Question

The set of all points where the function $f(x)=\frac{x}{x^2-4},\ x\in\mathbb{R}$ is discontinuous, is:

• A. \(\{0,2\}\)
• B. \(\{0,4\}\)
• C. \((0,-2,2)\)
• D. \((2,4)\)
• E. \(\{-2,2\}\)

Hint:

For rational functions, discontinuity occurs exactly where the denominator becomes zero. Always factor the denominator completely.

Answer 1

Answer: (E)

Step 1: Understanding the Concept:
A rational function, which is a ratio of two polynomials \( f(x) = \frac{P(x)}{Q(x)} \), is continuous everywhere except at the points where the denominator \( Q(x) \) is equal to zero.

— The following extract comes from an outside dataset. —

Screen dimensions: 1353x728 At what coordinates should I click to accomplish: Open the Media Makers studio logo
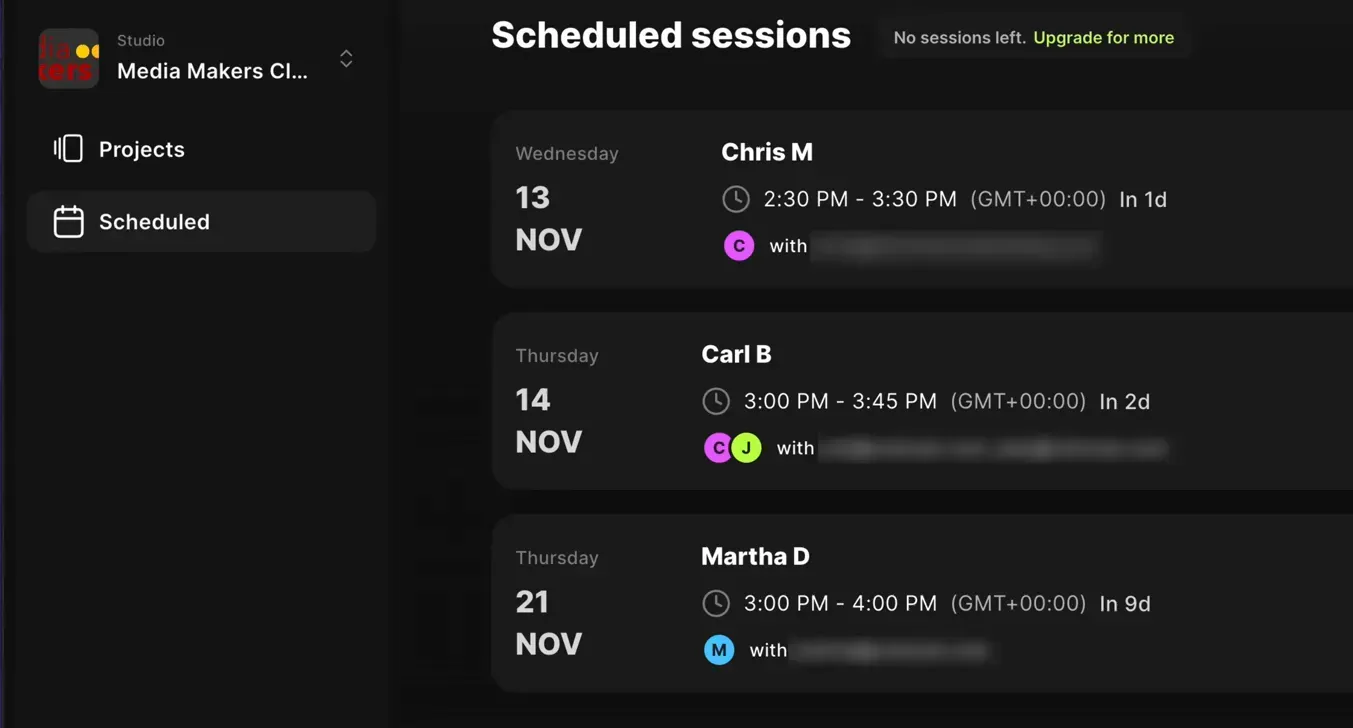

At these points, the function is undefined, leading to a discontinuity.
Step 2: Key Formula or Approach:
To find the points of discontinuity, we need to find the roots of the denominator. We set the denominator equal to zero and solve for \( x \).
\[ x^2 - 4 = 0 \] Step 3: Detailed Explanation:
We are given the function \( f(x) = \frac{x}{x^2-4} \).
The denominator is \( Q(x) = x^2 - 4 \).
Set the denominator to zero to find the points where the function is undefined:
\[ x^2 - 4 = 0 \] This can be solved by adding 4 to both sides:
\[ x^2 = 4 \] Taking the square root of both sides gives two solutions:
\[ x = \sqrt{4} \quad \text{or} \quad x = -\sqrt{4} \] \[ x = 2 \quad \text{or} \quad x = -2 \] The function is discontinuous at \( x=2 \) and \( x=-2 \) because division by zero occurs at these points. These are infinite discontinuities.
Step 4: Final Answer:
The set of all points where the function is discontinuous is \{-2, 2\}. This corresponds to option (E).